**Supplied data:**
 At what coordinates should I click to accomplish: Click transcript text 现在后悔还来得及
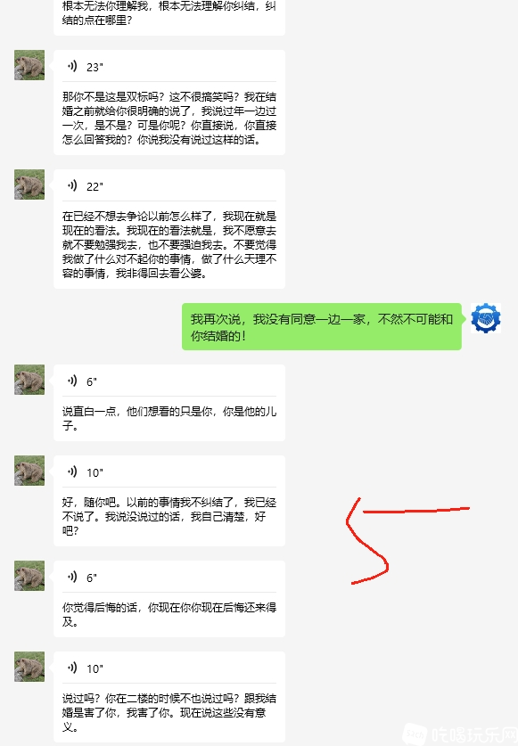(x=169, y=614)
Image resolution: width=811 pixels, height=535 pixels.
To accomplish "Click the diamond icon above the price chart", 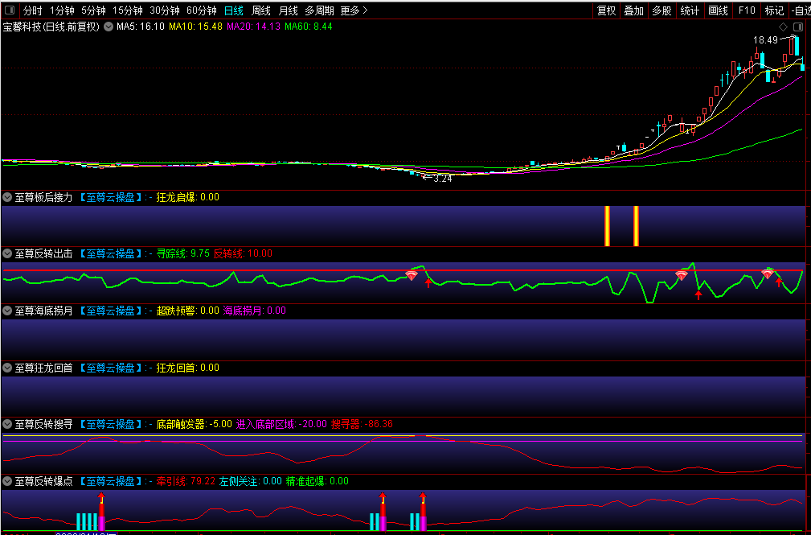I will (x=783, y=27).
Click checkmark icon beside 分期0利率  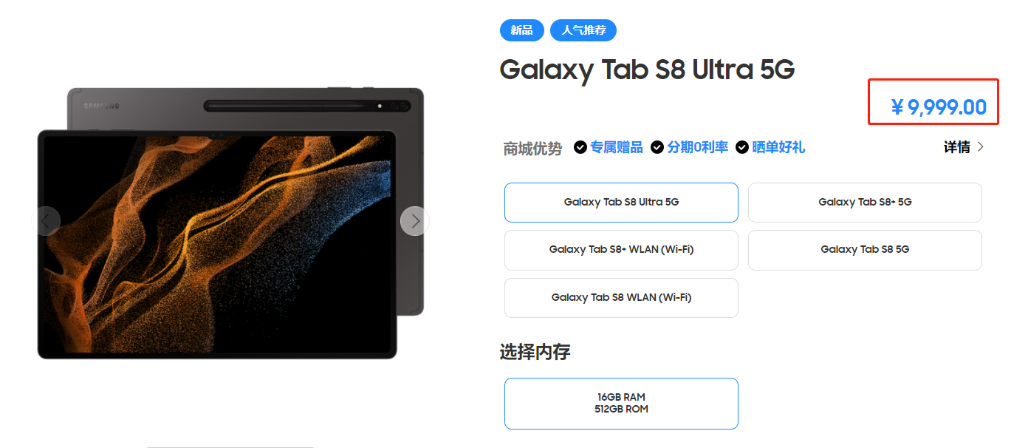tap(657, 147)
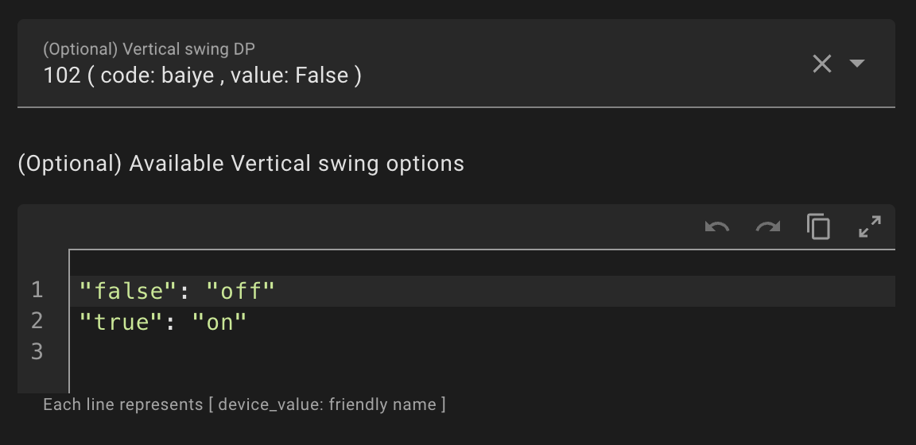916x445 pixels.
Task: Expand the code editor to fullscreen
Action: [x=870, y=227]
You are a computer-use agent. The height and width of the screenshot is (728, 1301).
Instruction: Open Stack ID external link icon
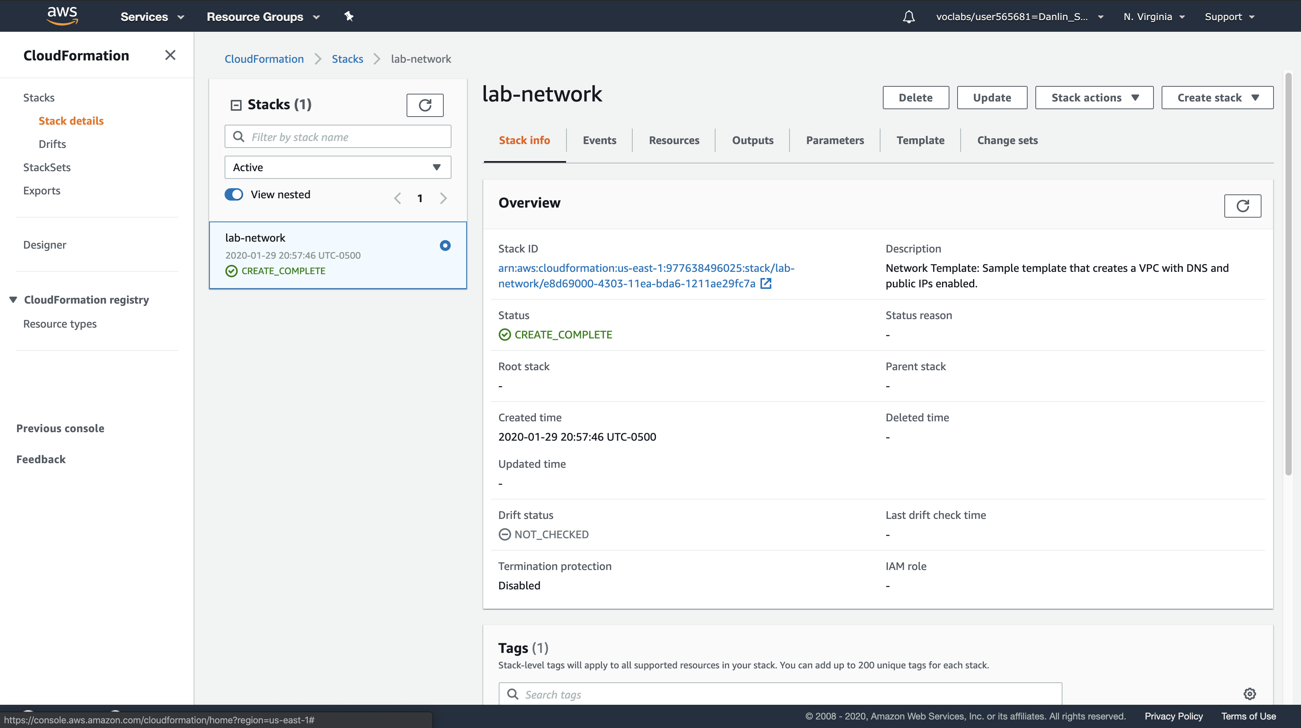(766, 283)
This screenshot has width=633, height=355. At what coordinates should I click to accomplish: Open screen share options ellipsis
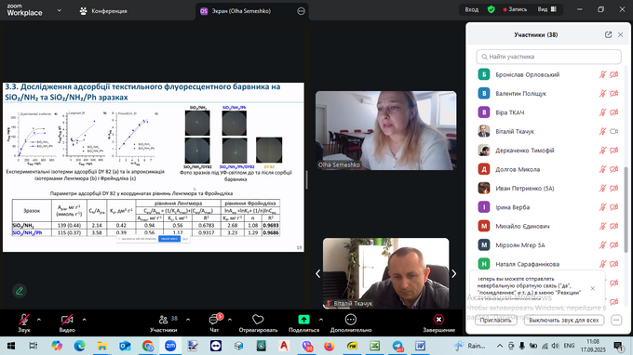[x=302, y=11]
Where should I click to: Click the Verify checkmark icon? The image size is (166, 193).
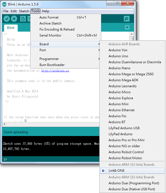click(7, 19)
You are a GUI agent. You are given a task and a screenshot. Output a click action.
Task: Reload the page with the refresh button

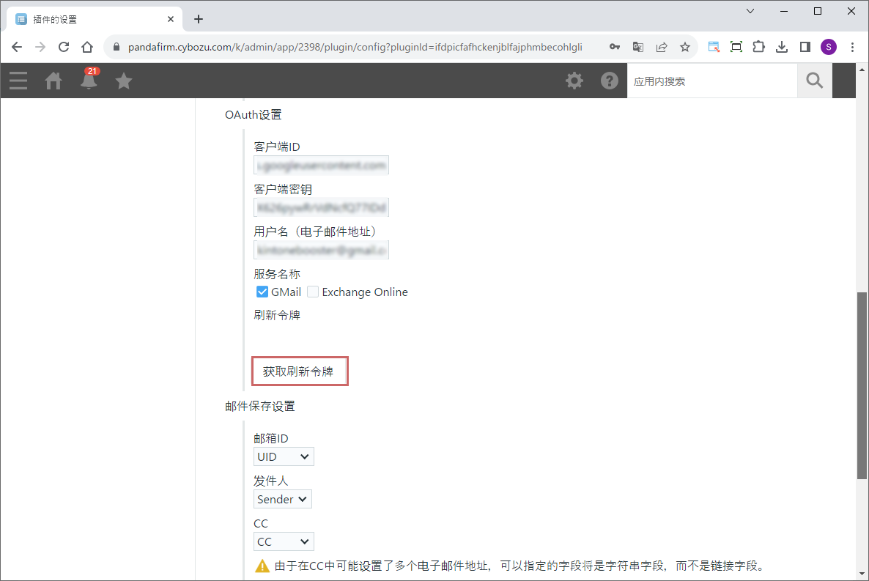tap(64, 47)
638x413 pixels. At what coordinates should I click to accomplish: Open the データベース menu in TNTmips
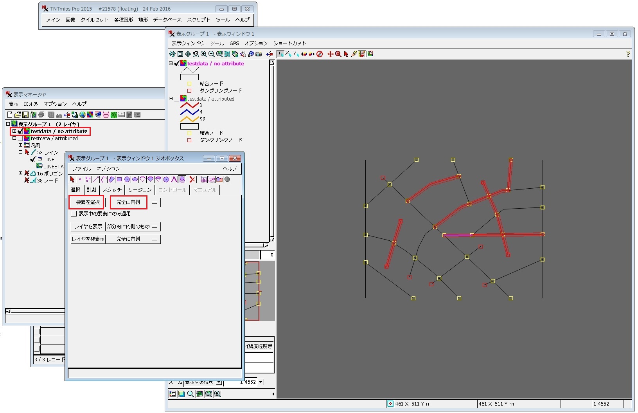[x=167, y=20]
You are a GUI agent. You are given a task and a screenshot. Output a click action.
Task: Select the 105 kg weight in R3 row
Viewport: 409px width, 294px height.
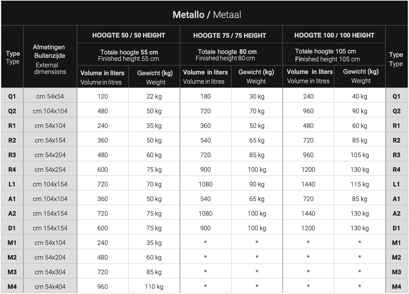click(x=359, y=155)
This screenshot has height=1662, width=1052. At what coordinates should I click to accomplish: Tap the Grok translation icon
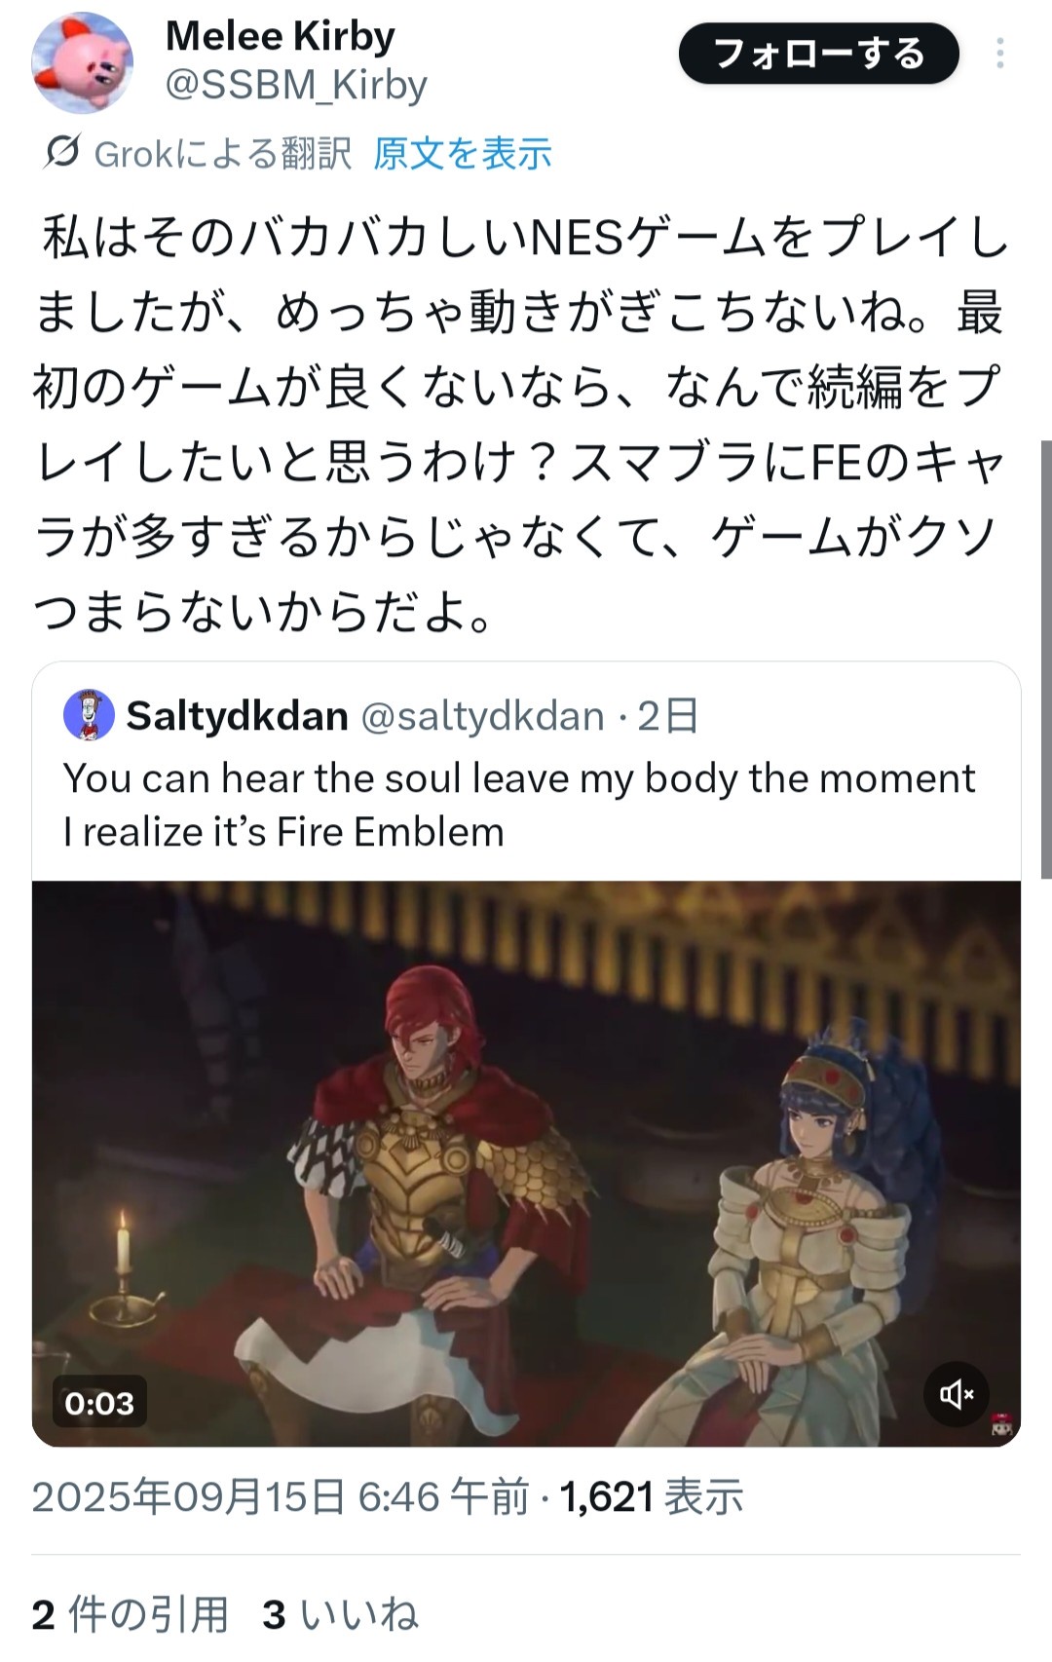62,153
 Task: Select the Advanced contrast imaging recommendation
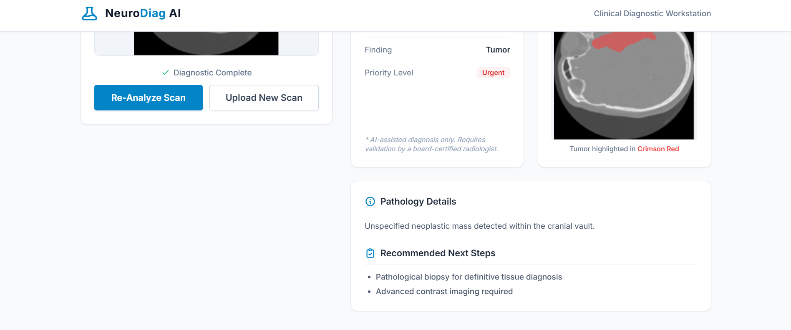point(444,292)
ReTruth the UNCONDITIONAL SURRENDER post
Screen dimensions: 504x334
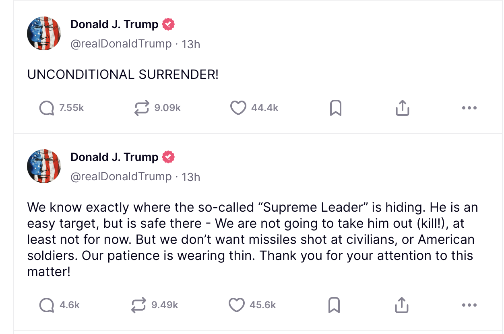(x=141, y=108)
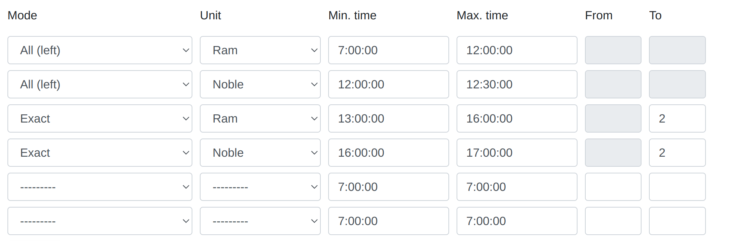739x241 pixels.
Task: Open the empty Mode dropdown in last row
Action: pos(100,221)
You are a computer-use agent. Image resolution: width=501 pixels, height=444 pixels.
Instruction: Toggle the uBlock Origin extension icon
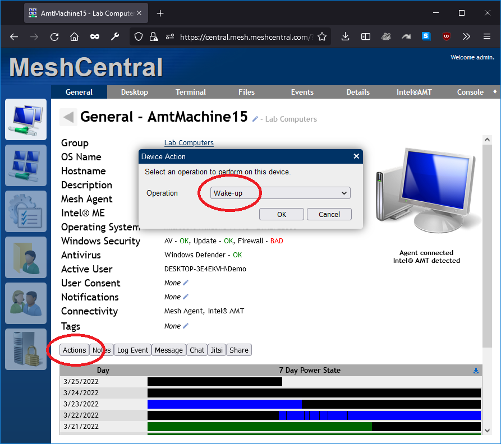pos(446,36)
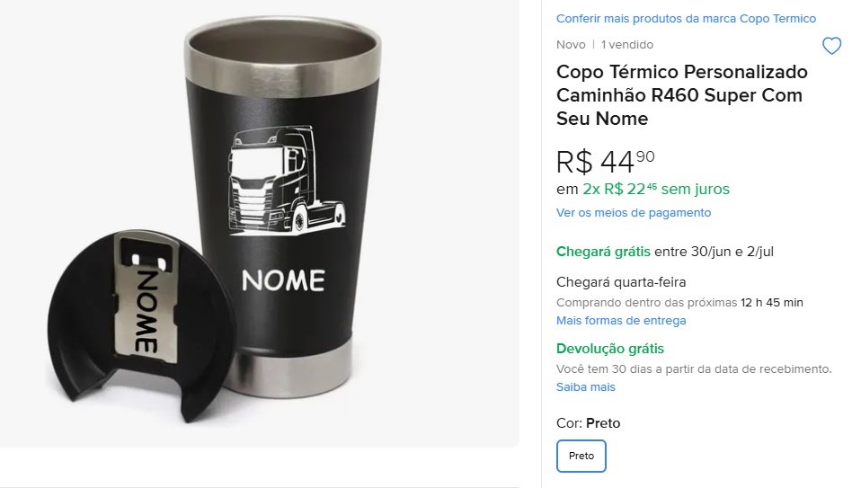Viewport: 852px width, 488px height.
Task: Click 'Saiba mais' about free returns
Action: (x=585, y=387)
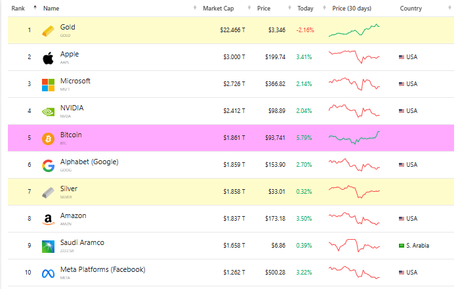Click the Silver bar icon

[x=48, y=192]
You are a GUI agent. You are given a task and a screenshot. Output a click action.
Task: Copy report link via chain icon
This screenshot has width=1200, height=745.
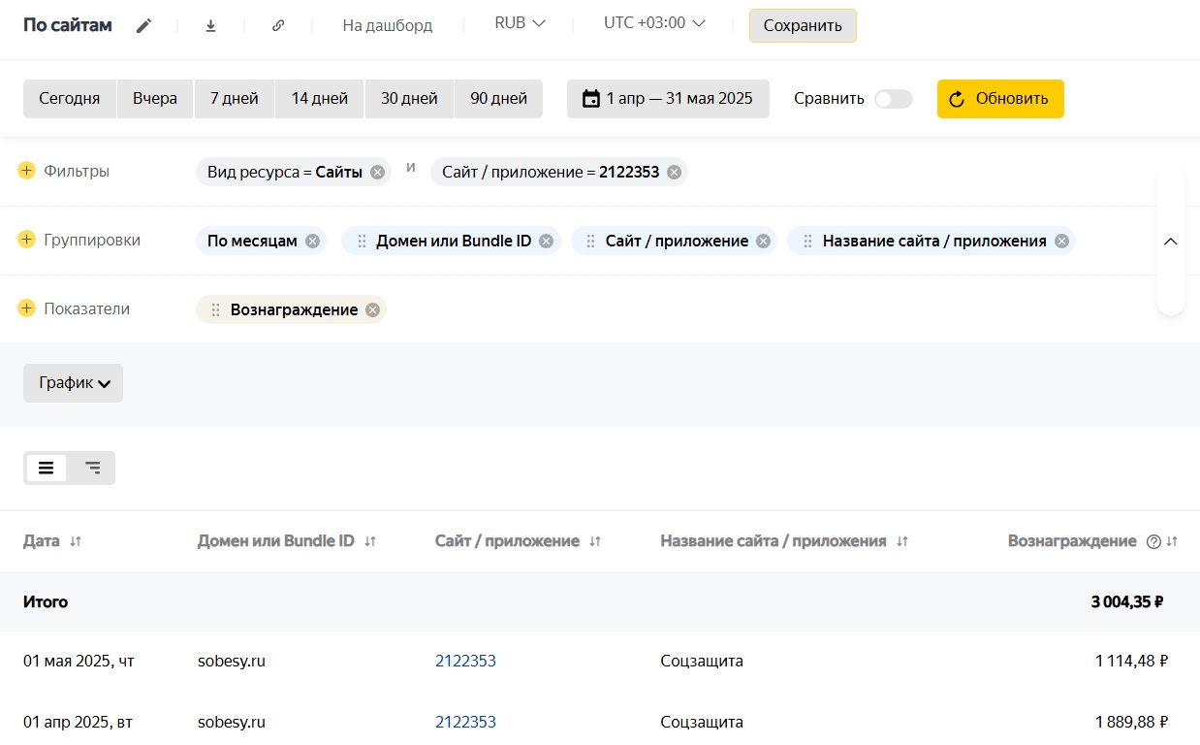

**Task details:**
Pull out each of the lines above that contains the word "computer".

**Solution to this task:**
You are a computer-use agent. The height and width of the screenshot is (728, 1301).
You are a computer-use agent. Image resolution: width=501 pixels, height=444 pixels.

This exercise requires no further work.